Everyone knows that there are a wide variety of citrus fruits, including limes, lemons, oranges, grapefruit, etc. But all of the citrus fruits we know were developed from just a few that occur in the wild, including citron, pomelo, and mandarin. The variety of citrus fruits we encounter at the grocery store in the winter months are mostly hybridized from those species and their descendants.
Citron (Citrus medica) is the citrus fruit that gave “citrus” its name. Records of the fruit go back thousands of years in Mesopotamia, although its origin may be India or Southeast Asia. Citron is more temperature-sensitive than other commercial citrus grown in the U.S. but flourishes in South America and the coastal areas of the Mediterranean. Americans are mostly familiar with citron as a candied ingredient in fruitcake, made from the fruit’s peel.
The pomelo (Citrus grandis) is the largest of all citrus fruits. They can grow up to nine inches in diameter and weigh over four pounds! Pomelos are native to Southeast Asia, but are gaining popularity worldwide. They appear green or yellow when ripe, and the flesh is white or shades of pink. The taste is like a sweet grapefruit, and in fact, grapefruit is sometimes called pomelo and the pomelo is sometimes called Chinese grapefruit, although they are different fruits.

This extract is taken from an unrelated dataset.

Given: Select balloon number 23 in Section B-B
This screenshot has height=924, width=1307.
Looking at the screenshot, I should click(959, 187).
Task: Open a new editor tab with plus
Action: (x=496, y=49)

The mandarin (Citrus reticulata), or mandarin orange, is one of the oldest citrus fruits, and the ancestor of many other fruits we know. It is a small, sweet-tasting orange originating in Southeast Asia. Mandarins are also distinct from oranges in that they are easy to peel. It has some close relatives that are sometimes hard to distinguish. Tangerines (Citrus tangerina) are closely related to mandarin oranges, although the name is usually reserved for the more reddish fruit. They are named after the city of Tangier, Morocco, from where they were exported to Europe. Clementines (Citrus ×clementina) are hybrids developed from crossing a Mandarin orange and a sweet orange.